If you’re looking to experience some real southern Indian cooking, then this spot is for you. Seventeen years after opening, it's perpetually crowded with mostly Indian customers, the wood-heavy interiors as unflashy and comfortable as the day it opened. The long menu is a repertory of vegetarian staples: light and fluffy idli (steamed rice cakes); crunchy-edged vada (Indian savoury doughnuts made from black lentils); and satisfyingly crisp and addictive dosa—south Indian pancakes made with fermented rice and lentils, stuffed with various fillings.
This review took place in July 2019 and is based on a visit to the restaurant without the restaurant's knowledge. For more on BK's review policy, click here.

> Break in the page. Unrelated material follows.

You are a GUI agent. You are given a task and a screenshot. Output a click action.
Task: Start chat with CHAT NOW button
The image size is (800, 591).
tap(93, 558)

If you’re looking to experience some real southern Indian cooking, then this spot specializing in—you guessed it—dosa is for you. Hidden down a small Sukhumvit Soi 11 side-street, this unembellished bistro feels like a secret, but it’s not.

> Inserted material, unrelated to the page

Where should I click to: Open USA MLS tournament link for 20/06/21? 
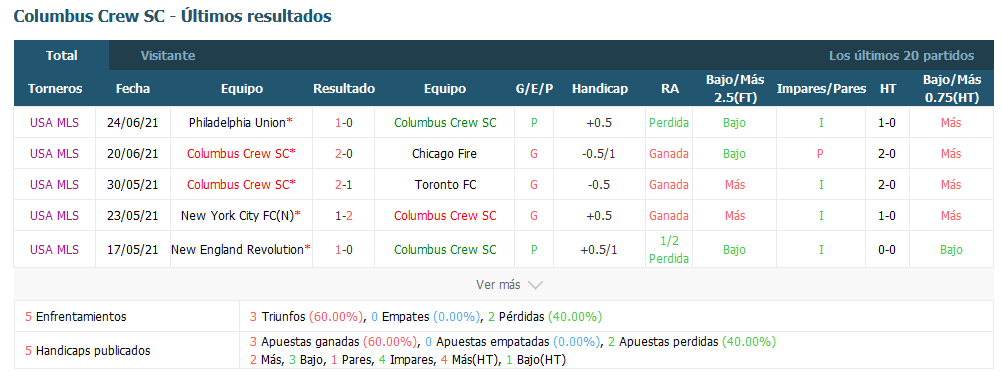[54, 153]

Having run for 17 years, the restaurant is crowded with mostly Indian customers at just about any time of the day. Its wood-heavy interior is unflashy, the only refinement coming in the form of simple white tablecloths—it’s definitely not cozy, but it’s comfortable. The long menu is a repertory of vegetarian south Indian staples: delicately light and fluffy idlis (steamed rice cakes, B100); crunchy-edged vadas (Indian savoury doughnuts made from black lentils, B110) with a pleasingly chewy interior; and satisfyingly crisp and addictive dosa (B120)—south Indian pancakes made with fermented rice and lentils, stuffed with various fillings.
Go for the plain dosa (B120) and you’ll be treated to sides of delicious coconut chutney and peppery sambar (lentil-based vegetable stew), though the many filled options will tempt you in. We found the chunky potato mash in the masala dosa (B165) a tad mushy, though it still delivered on flavor, whereas the palak masala option (B175) sees the pancake nicely coated inside with a spinach paste and topped with a more satisfying potato mash.

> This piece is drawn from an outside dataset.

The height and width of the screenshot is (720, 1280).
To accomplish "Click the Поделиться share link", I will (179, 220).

Likewise, the rich paneer option (B195) is satisfyingly spice-laden. We strongly recommend trying the onion rava dosa (B120), a crispy, net-like crepe made from semolina, rice flour and chopped onions, whose delicate, brittle texture is perfect to snack on. For a wonderful hit of pepper and cumin, don’t miss the aloo jeera (stir-fried potatoes with onion, tomato and spices), with a mellow side of malai kofta (cottage cheese and potato dumplings in creamy tomato gravy, B220) to balance out the spice.
For dessert, the gulaab jamun is as cloyingly sweet as you’d expect, but with a good hint of cardamom, though our favorite is the ras malai (B160), indulgent milky cottage dumplings soaked in saffron and cardamom-scented milk.
Though the atmosphere is a little discomforting—what’s with the staring?—just about everything we ate was decent and there’s a certain authenticity and simplicity in the food, service and ambience. If comforting Indian food is what you’re after, Dosa King does just the trick.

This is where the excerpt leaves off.